S’agissant d’Usutu, il ne faut pas basculer inutilement dans la psychose. Le virus n’a touché que très peu de monde et n’a fait aucune victime. Pour l’instant, le risque de propagation est assez limité sur le reste du territoire. Toutefois, des foyers aviaires du virus ont aussi été recensés en Alsace et autour du Rhône depuis 2015. Ce qui signifie qu’il y a potentiellement pu y avoir des contaminations humaines par le virus qui n’ont pas été diagnostiquées. Mais, si c’était le cas, ce serait le signe qu’il s’agissait de cas relativement asymptomatiques.

En revanche, il faut organiser la surveillance des foyers aviaires du virus pour anticiper et prévenir tout risque d’épidémie, et vérifier que le virus ne mute pas et ne devienne pas plus dangereux.
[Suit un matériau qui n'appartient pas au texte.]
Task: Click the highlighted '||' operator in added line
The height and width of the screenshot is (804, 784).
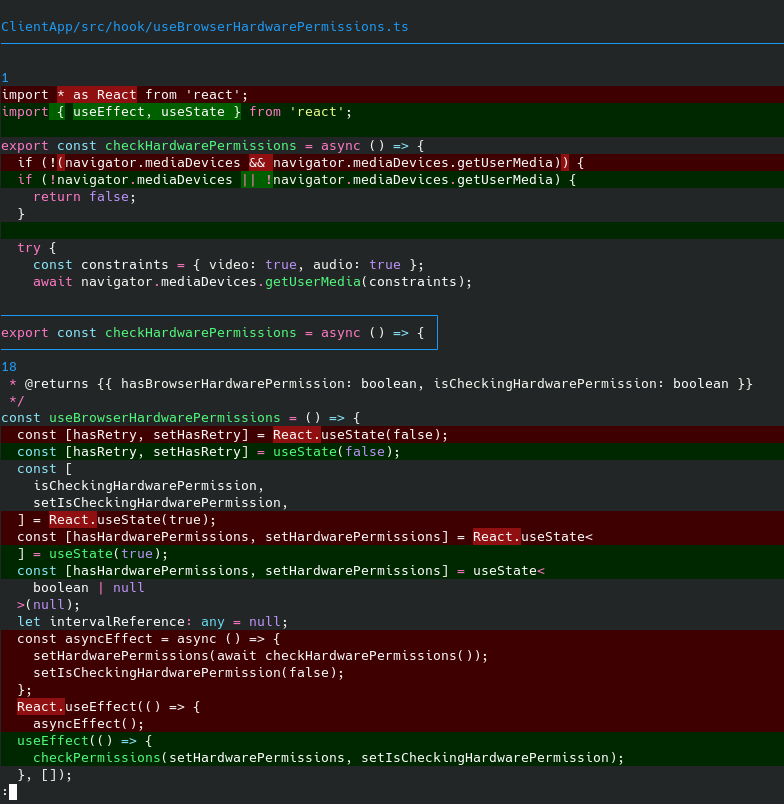Action: (253, 180)
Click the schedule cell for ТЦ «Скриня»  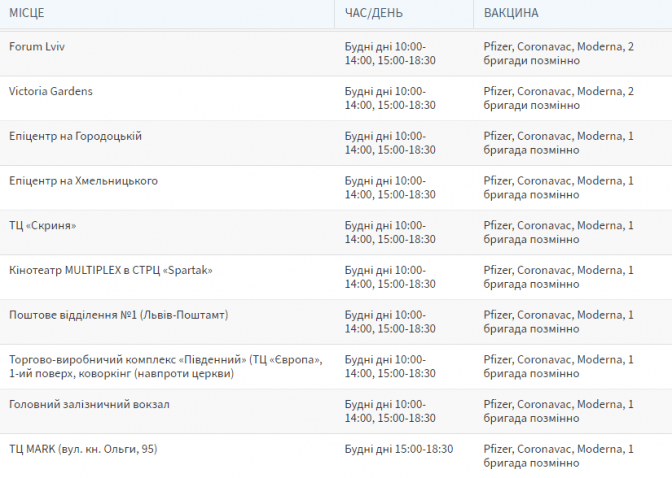(x=390, y=232)
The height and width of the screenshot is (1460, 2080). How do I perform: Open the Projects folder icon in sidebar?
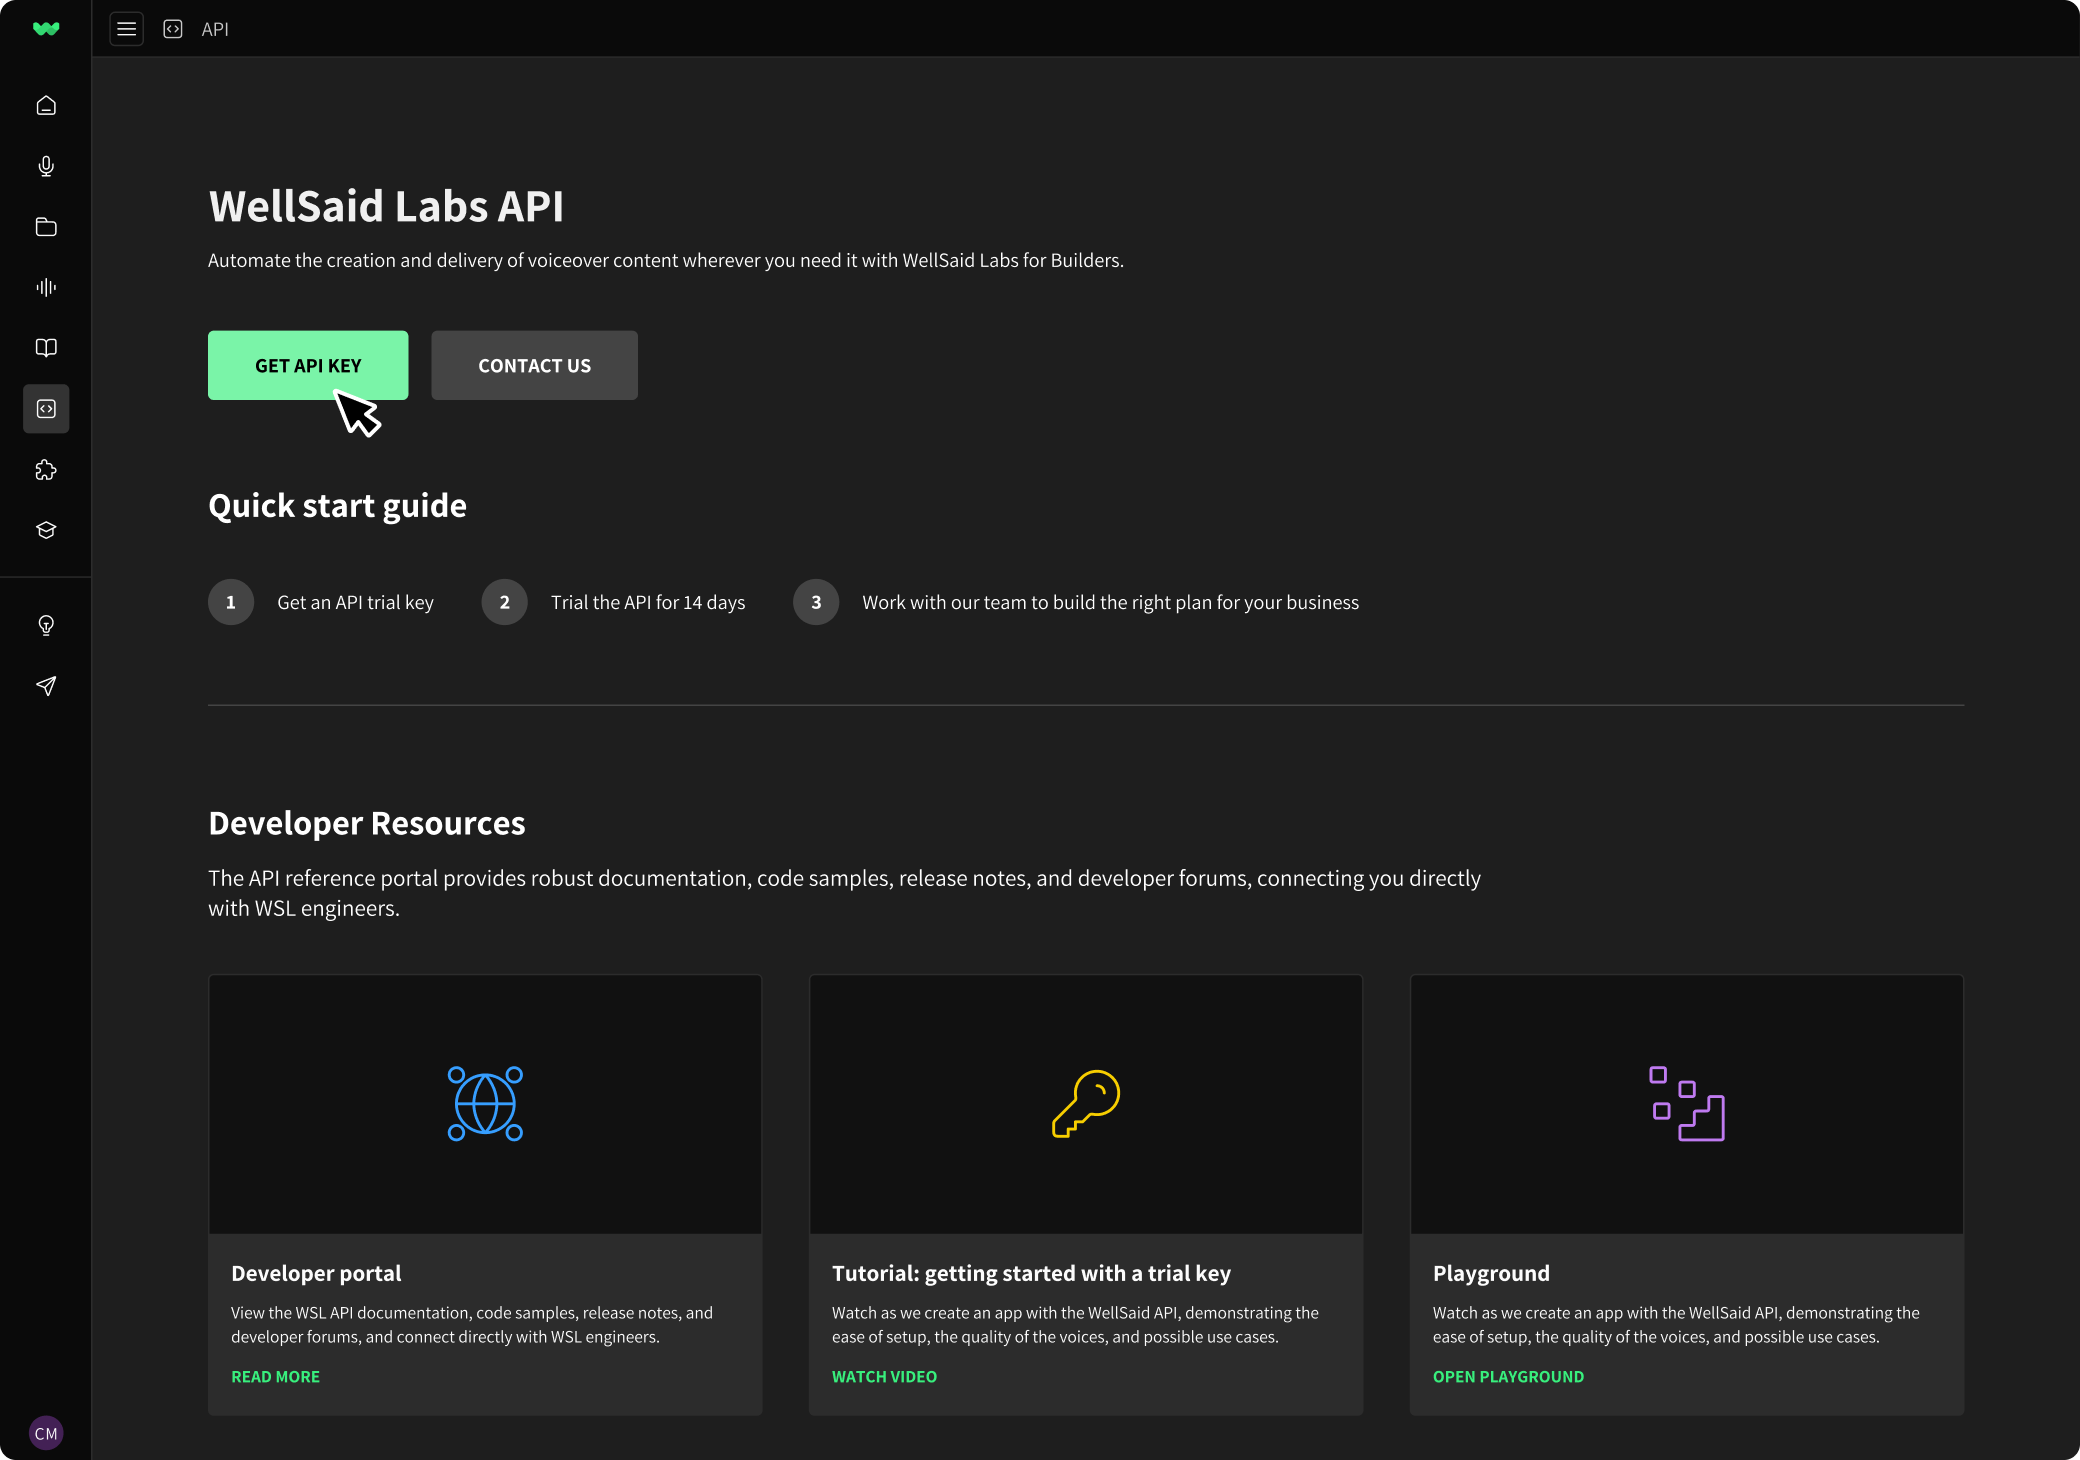(46, 226)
En France, deux souches différentes de ce virus sont en circulation, et les examens menés en laboratoire montrent qu’elles ont déjà muté et que le virus s’est acclimaté. Notre travail consiste à étudier les réservoirs de ce virus, en surveillant les populations aviaires, les moustiques mais aussi la population humaine.

La vigilance s’accompagne de mesures de bon sens pour éviter la prolifération des moustiques…

A l’instar du moustique-tigre, le Culex prolifère dans les eaux stagnantes et autres points d’eau. C’est pourquoi il faut veiller à éliminer les gîtes larvaires autour des maisons, à commencer par les gouttières de sa maison ou encore les soucoupes de pot de fleurs : c’est là que les femelles moustiques pondent leurs œufs.